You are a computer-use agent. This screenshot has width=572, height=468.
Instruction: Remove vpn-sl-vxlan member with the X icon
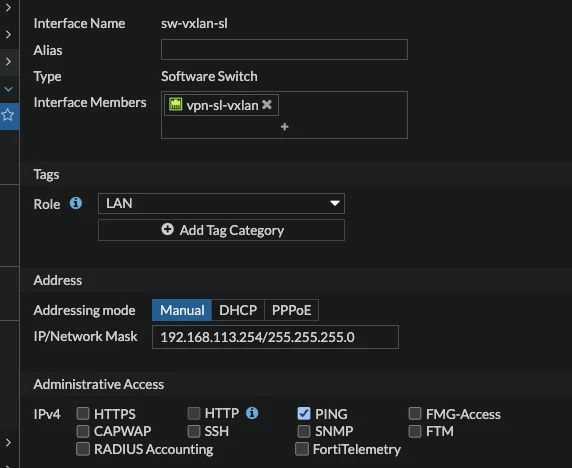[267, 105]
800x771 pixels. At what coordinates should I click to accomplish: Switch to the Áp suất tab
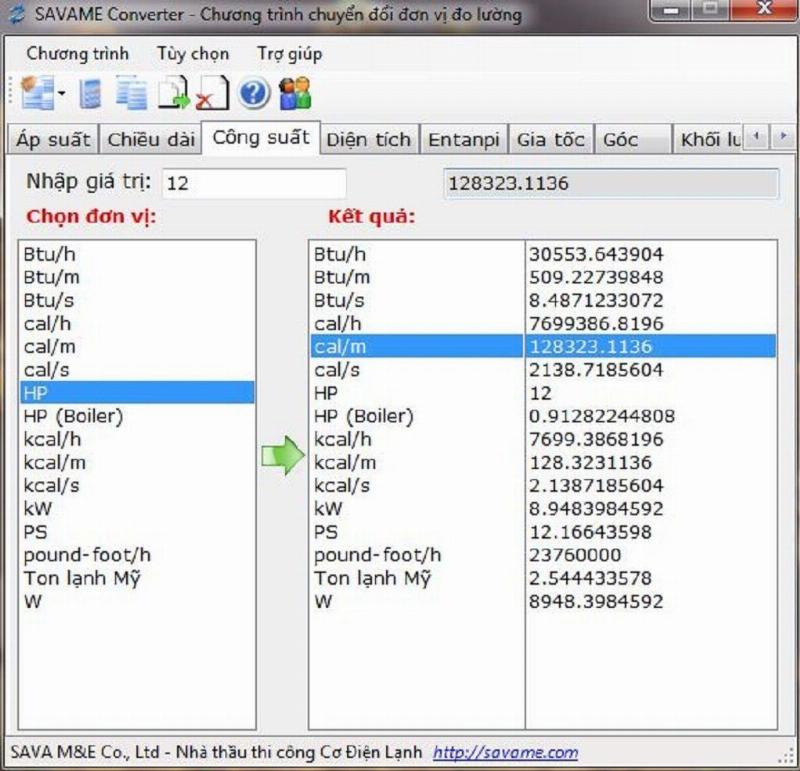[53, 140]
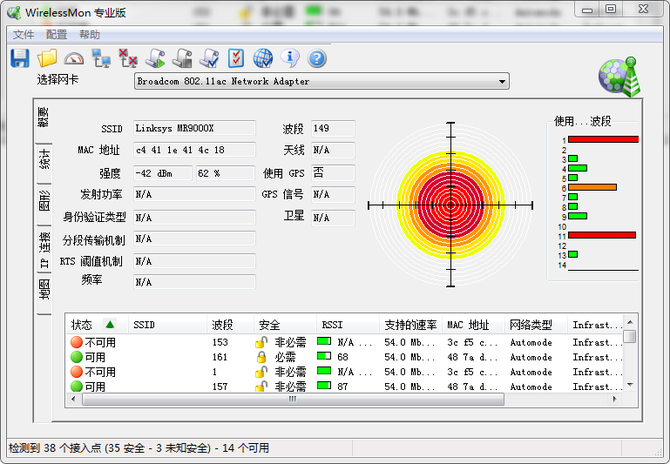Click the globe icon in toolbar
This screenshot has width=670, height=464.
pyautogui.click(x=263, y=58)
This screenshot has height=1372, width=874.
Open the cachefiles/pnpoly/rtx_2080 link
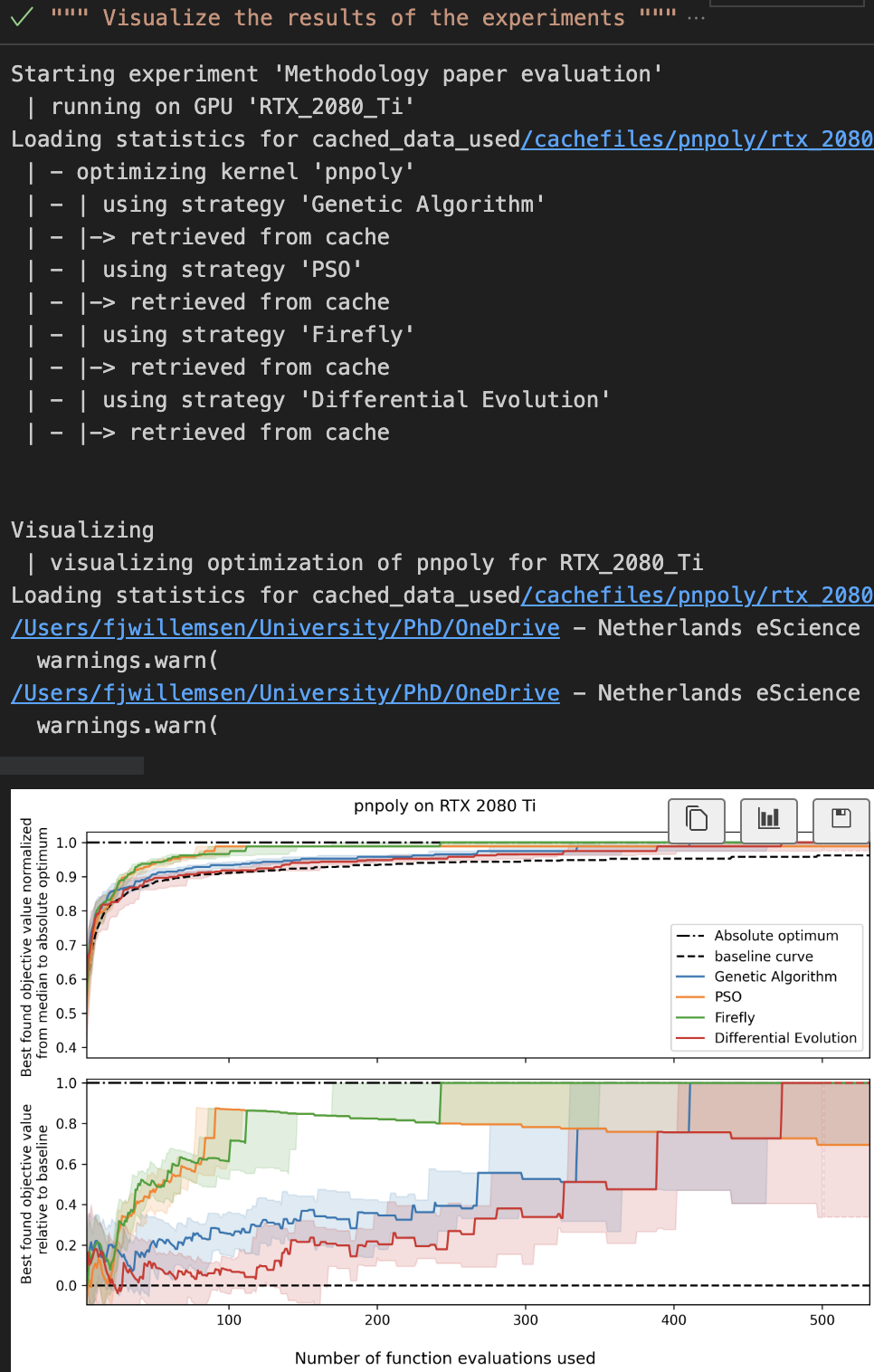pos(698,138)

------------------------------------

- Short problem -
Rewrite all the items above, replacing "Instruction" with "Task" and keeping everything else the same. Leave out the pictures.

- Complete answer -
You are a computer-use agent. This screenshot has width=572, height=468.
Task: Remove vpn-sl-vxlan member with the X icon
[267, 105]
800x771 pixels. At what coordinates should I click to accomplish: Switch to the Áp suất tab
[53, 140]
Click the globe icon in toolbar
This screenshot has width=670, height=464.
pyautogui.click(x=263, y=58)
This screenshot has height=1372, width=874.
Open the cachefiles/pnpoly/rtx_2080 link
pos(698,138)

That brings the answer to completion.